• Task statement: Repeat every entry in full. Match each line exactly.

• Source data:
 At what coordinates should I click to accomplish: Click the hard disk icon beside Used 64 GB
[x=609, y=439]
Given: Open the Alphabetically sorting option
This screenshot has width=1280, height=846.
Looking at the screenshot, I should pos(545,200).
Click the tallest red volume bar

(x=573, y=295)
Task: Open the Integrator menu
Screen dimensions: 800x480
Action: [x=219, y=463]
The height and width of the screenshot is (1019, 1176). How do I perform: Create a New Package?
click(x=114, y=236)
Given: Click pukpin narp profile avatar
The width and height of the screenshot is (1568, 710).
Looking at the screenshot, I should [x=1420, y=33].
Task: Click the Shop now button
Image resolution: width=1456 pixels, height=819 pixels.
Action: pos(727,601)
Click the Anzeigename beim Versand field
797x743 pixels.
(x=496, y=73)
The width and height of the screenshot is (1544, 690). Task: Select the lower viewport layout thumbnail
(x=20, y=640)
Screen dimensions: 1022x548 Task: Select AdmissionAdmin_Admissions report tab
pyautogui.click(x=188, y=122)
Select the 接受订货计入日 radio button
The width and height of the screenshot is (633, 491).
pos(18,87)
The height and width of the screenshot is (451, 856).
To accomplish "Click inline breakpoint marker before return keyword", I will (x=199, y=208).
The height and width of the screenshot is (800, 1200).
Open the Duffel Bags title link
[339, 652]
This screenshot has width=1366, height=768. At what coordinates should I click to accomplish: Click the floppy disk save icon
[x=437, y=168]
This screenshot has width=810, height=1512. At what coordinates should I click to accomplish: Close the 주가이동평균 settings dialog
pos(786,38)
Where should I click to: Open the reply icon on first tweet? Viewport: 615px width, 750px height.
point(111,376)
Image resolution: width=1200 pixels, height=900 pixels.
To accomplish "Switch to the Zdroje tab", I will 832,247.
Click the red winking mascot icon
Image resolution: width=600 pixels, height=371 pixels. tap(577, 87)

• Task result:
 At what coordinates should I click to accomplish: Click the hard disk icon beside Used 64 GB
[x=609, y=439]
Given: Open the Alphabetically sorting option
This screenshot has width=1280, height=846.
Looking at the screenshot, I should pos(545,200).
Click the tallest red volume bar

(x=573, y=295)
Task: Open the Integrator menu
Screen dimensions: 800x480
Action: [x=219, y=463]
The height and width of the screenshot is (1019, 1176). How do I perform: Create a New Package?
click(x=114, y=236)
Given: Click pukpin narp profile avatar
The width and height of the screenshot is (1568, 710).
Looking at the screenshot, I should [x=1420, y=33].
Task: Click the Shop now button
Image resolution: width=1456 pixels, height=819 pixels.
Action: pos(727,601)
Click the Anzeigename beim Versand field
797x743 pixels.
(x=496, y=73)
The width and height of the screenshot is (1544, 690). Task: Select the lower viewport layout thumbnail
(x=20, y=640)
Screen dimensions: 1022x548 Task: Select AdmissionAdmin_Admissions report tab
pyautogui.click(x=188, y=122)
Select the 接受订货计入日 radio button
The width and height of the screenshot is (633, 491).
pos(18,87)
The height and width of the screenshot is (451, 856).
To accomplish "Click inline breakpoint marker before return keyword", I will (x=199, y=208).
The height and width of the screenshot is (800, 1200).
Open the Duffel Bags title link
[339, 652]
This screenshot has width=1366, height=768. At what coordinates should I click to accomplish: Click the floppy disk save icon
[x=437, y=168]
This screenshot has width=810, height=1512. At what coordinates should I click to accomplish: Close the 주가이동평균 settings dialog
pos(786,38)
Where should I click to: Open the reply icon on first tweet? Viewport: 615px width, 750px height.
point(111,376)
Image resolution: width=1200 pixels, height=900 pixels.
To accomplish "Switch to the Zdroje tab", I will 832,247.
Click the red winking mascot icon
Image resolution: width=600 pixels, height=371 pixels. tap(577, 87)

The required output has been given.